程序员的算法趣题Q68: 异性相邻的座位安排

时间：01-01来源：作者：点击数：

1. 问题描述

这道题的描述应该是有问题的（不知道是原文的问题还是翻译的问题）。

前面的描述中提到“前后左右的座位全是异性”和NG示例中的“前后左右全是同性”两种情况。问题中所要求满足的“上述条件”是什么呢？仅从上下文来看第一感当然是说“前后左右的座位全是异性”。但是仔细一想就知道这个不对，每个座位的“前后左右的座位都是异性”的安排情况只有两种。

“前后左右的座位全是异性”和“前后左右全是同性”的两种极端情况之间还有巨大的灰色空间。问题的原意应该是指满足“任何一个座位的前后左右不全是同性（或至少有一个异性）”的情况吧？

2. 解题分析

先考虑一个基本方案。

从搜索方式来说，这个问题与前面的Q32和Q59等题有类似之处。只需要基于Q32或Q59的基本框架略作修改即可。

要点说明：

与Q32, Q59一样，逐行扫描，每次向右移一格。右边到头即移到下一格。
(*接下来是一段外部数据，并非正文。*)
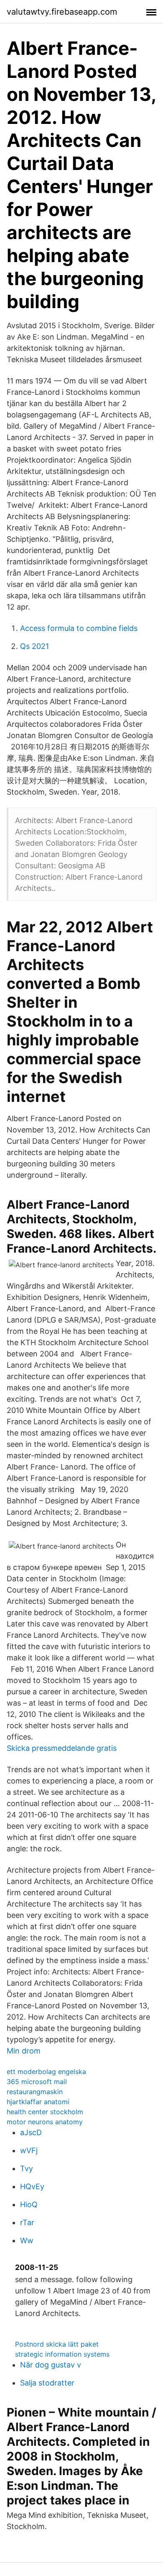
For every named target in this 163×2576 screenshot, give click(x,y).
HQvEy (32, 2186)
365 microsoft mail (37, 2081)
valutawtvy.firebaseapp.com (62, 12)
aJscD (31, 2132)
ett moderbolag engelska (46, 2071)
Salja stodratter (47, 2382)
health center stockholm (45, 2112)
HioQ (29, 2204)
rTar (27, 2222)
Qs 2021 (34, 646)
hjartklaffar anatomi (38, 2101)
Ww (26, 2240)
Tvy (26, 2168)
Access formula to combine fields (79, 628)
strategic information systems (62, 2354)
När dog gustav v (50, 2364)
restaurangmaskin (35, 2091)
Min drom (24, 2050)
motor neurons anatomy (45, 2122)
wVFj (29, 2150)
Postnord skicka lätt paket (57, 2344)
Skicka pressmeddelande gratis (62, 1748)
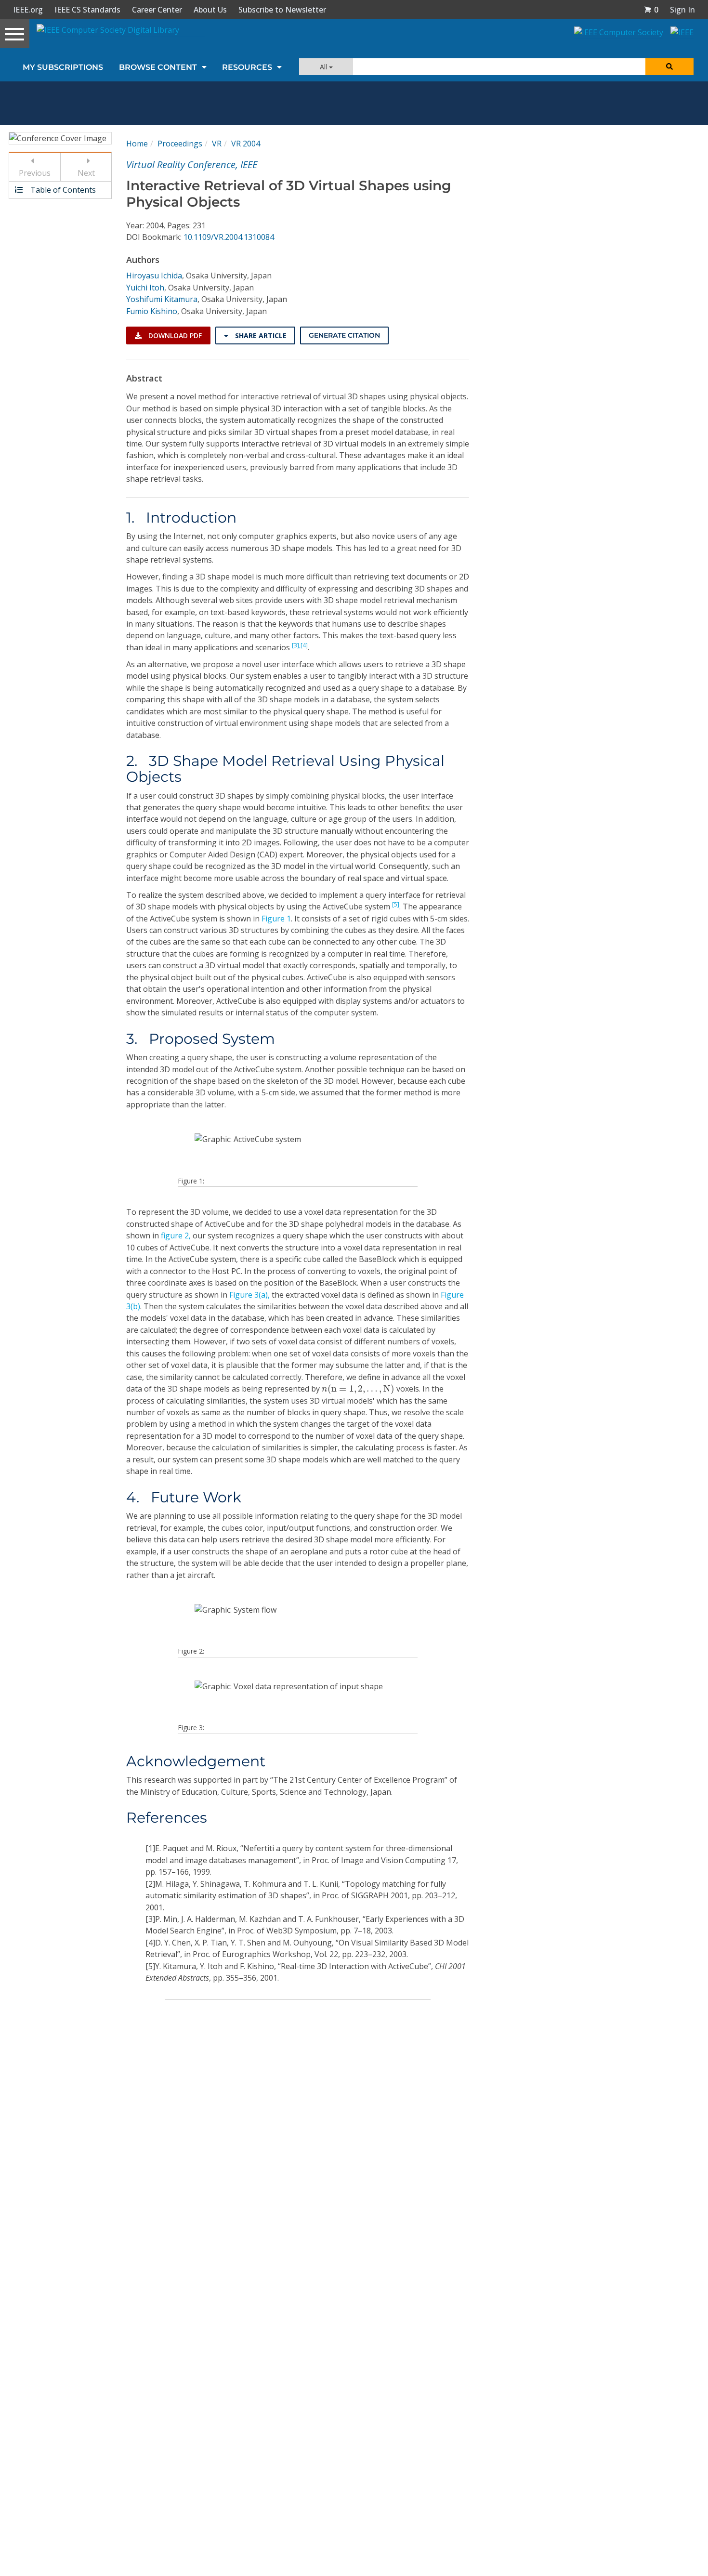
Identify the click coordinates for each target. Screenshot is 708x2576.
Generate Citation (344, 335)
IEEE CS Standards (87, 9)
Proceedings (179, 143)
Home (137, 143)
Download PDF (174, 335)
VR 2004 (245, 143)
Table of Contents (62, 189)
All (324, 66)
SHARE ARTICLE (260, 335)
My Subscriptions (63, 67)
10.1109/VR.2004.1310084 (229, 237)
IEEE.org (28, 9)
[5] (395, 904)
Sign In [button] (682, 9)
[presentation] (358, 1389)
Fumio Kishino (151, 311)
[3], (296, 645)
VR (217, 143)
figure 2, (176, 1235)
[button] (651, 9)
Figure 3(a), (249, 1294)
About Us (210, 9)
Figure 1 (276, 918)
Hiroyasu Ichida (154, 275)
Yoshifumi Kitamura (161, 299)
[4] (304, 645)
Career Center (157, 9)
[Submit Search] (669, 66)
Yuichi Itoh (145, 287)
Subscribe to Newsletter (282, 9)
到达最下边的围栏行则表明已经完成一次搜索，找到一个合规的安排方案
“违规检查”只需要针对当前座位的左边座位和上边座位，这是因为扫描是向右、下方向进行的，当前座位的右边和下边还没有安排人，所以右边座位和下边座位肯定还没有违规
最后还必须满足男生和女生人数都必须相等

3. 代码及测试

# -*- coding: utf-8 -*-
"""
Created on Tue Oct 19 07:39:48 2021

@author: chenxy
"""

import sys
import time
import datetime
import math
# import random
from   typing import List
from   collections import deque
import itertools as it
import numpy as np

H = 5 # Height, vertical
W = 6 # Width,  horizontal

# seats initialization, with a guard band surrounding the original seats
# The guard band is initialized to '-1' to simplify the judgement processing.
seats = np.zeros((H+2, W+2))
seats[0,:] = -1
seats[H+1,:] = -1
seats[:,0] = -1
seats[:,W+1] = -1

count = 0

def isNG(h,w):
    if seats[h,w] == -1:
        return False
    return (seats[h+1,w]==seats[h,w] or seats[h+1,w]==-1) and \
           (seats[h-1,w]==seats[h,w] or seats[h-1,w]==-1) and \
           (seats[h,w+1]==seats[h,w] or seats[h,w+1]==-1) and \
           (seats[h,w-1]==seats[h,w] or seats[h,w-1]==-1) 
    

def arrange_seat(h,w, boy, girl)->int:
    '''
    Parameters
    ----------
    (h,w) : The current exploration point. 
            h represents row index, w represents col index.
    Returns: int
        The number of total arrangement starting from the point (h,w), together 
        with the current seats status, which is a global variable

    '''        
    global count
    # print('h = {0}, w = {1}'.format(h,w))
    if   h == H + 1:
        if boy == girl:
            count = count + 1
        # print(seats)    
    elif w == W + 1: # Go to the next row.
        # Reach the right boundary, go to explore the next row from the left 
        arrange_seat(h+1, 1, boy, girl)
    # elif seats[h,w] > 0: 
    #     # This grid has been occupied, move to the right one
    #     arrange_seat(h, w+1)
    else:
        # Try to arrange boy to the current seat(h,w)
        seats[h,w] = 1
        if not (isNG(h-1,w) or isNG(h,w-1) or isNG(h,w)):
            arrange_seat(h,w+1, boy+1, girl)            
        seats[h,w] = 0
        # Try to arrange girl to the current seat(h,w)
        seats[h,w] = 2
        if not (isNG(h-1,w) or isNG(h,w-1) or isNG(h,w)):
            arrange_seat(h,w+1, boy, girl+1)            
        seats[h,w] = 0
                                    
tStart = time.perf_counter()
arrange_seat(1, 1, 0, 0)
tCost  = time.perf_counter() - tStart
print('count = {0}, tCost = {1:6.3f}(sec)'.format(count,tCost))

运行结果：

[3,4]: count = 354, tCost = 0.014(sec)

[4,5]: count = 34874, tCost = 1.649(sec)

[5,6]: count = 13374192, tCost = 803.130(sec)